● **THE PROBLEM**
Write the entries out exactly, with the final line being the one containing "Start for Free now (44, 338)".

-- MATERIAL PROVIDED follows --

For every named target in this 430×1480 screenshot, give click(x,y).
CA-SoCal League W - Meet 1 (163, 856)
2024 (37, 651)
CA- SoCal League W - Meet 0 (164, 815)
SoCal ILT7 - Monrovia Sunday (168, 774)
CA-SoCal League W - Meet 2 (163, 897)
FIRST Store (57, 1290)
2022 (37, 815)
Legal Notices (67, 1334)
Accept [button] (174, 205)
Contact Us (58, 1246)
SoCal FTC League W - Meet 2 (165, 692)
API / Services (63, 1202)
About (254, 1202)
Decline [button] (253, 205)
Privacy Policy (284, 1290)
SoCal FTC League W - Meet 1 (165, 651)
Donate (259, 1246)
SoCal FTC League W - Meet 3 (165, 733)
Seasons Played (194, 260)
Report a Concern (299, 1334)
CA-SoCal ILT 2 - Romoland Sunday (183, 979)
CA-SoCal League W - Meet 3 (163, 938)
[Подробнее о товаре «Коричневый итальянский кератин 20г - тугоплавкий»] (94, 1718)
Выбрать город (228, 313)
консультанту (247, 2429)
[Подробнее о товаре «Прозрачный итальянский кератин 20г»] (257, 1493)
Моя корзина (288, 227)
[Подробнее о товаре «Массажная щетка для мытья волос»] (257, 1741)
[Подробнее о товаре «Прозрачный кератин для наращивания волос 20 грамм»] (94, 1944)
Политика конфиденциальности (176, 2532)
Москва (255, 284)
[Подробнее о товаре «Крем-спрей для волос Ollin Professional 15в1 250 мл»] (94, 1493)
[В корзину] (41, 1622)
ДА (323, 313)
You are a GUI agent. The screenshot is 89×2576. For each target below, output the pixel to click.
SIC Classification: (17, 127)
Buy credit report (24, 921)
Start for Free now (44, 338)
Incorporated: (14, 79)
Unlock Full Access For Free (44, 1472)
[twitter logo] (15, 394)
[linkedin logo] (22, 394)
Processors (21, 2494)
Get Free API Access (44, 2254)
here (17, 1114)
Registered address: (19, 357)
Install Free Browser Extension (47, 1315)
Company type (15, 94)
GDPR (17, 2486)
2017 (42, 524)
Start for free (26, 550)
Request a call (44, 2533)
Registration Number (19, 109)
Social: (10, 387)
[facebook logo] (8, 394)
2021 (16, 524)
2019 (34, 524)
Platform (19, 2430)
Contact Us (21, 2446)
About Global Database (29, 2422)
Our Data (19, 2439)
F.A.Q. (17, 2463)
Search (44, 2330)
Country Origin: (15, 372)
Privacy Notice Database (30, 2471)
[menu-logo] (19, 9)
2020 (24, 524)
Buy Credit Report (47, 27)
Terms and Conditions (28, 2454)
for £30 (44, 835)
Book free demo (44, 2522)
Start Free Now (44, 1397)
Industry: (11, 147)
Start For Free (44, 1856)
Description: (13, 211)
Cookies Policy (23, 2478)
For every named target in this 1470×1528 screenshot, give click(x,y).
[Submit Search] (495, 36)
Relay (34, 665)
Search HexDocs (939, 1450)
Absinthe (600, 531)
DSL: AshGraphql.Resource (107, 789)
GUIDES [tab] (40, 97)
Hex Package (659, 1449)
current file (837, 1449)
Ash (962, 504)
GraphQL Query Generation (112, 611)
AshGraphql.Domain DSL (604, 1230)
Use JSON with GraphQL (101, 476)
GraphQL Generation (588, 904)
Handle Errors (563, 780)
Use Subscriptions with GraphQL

-- MATERIAL PROVIDED concluded --

● **WRITTEN REPLY**
For every named target in this 430×1480 screenshot, give click(x,y).
CA-SoCal League W - Meet 1 (163, 856)
2024 (37, 651)
CA- SoCal League W - Meet 0 (164, 815)
SoCal ILT7 - Monrovia Sunday (168, 774)
CA-SoCal League W - Meet 2 (163, 897)
FIRST Store (57, 1290)
2022 (37, 815)
Legal Notices (67, 1334)
Accept [button] (174, 205)
Contact Us (58, 1246)
SoCal FTC League W - Meet 2 (165, 692)
API / Services (63, 1202)
About (254, 1202)
Decline [button] (253, 205)
Privacy Policy (284, 1290)
SoCal FTC League W - Meet 1 (165, 651)
Donate (259, 1246)
SoCal FTC League W - Meet 3 (165, 733)
Seasons Played (194, 260)
Report a Concern (299, 1334)
CA-SoCal ILT 2 - Romoland Sunday (183, 979)
CA-SoCal League W - Meet 3 (163, 938)
[Подробнее о товаре «Коричневый итальянский кератин 20г - тугоплавкий»] (94, 1718)
Выбрать город (228, 313)
консультанту (247, 2429)
[Подробнее о товаре «Прозрачный итальянский кератин 20г»] (257, 1493)
Моя корзина (288, 227)
[Подробнее о товаре «Массажная щетка для мытья волос»] (257, 1741)
[Подробнее о товаре «Прозрачный кератин для наращивания волос 20 грамм»] (94, 1944)
Политика конфиденциальности (176, 2532)
Москва (255, 284)
[Подробнее о товаре «Крем-спрей для волос Ollin Professional 15в1 250 мл»] (94, 1493)
[В корзину] (41, 1622)
ДА (323, 313)
You are a GUI agent. The screenshot is 89×2576. For each target below, output the pixel to click.
SIC Classification: (17, 127)
Buy credit report (24, 921)
Start for Free now (44, 338)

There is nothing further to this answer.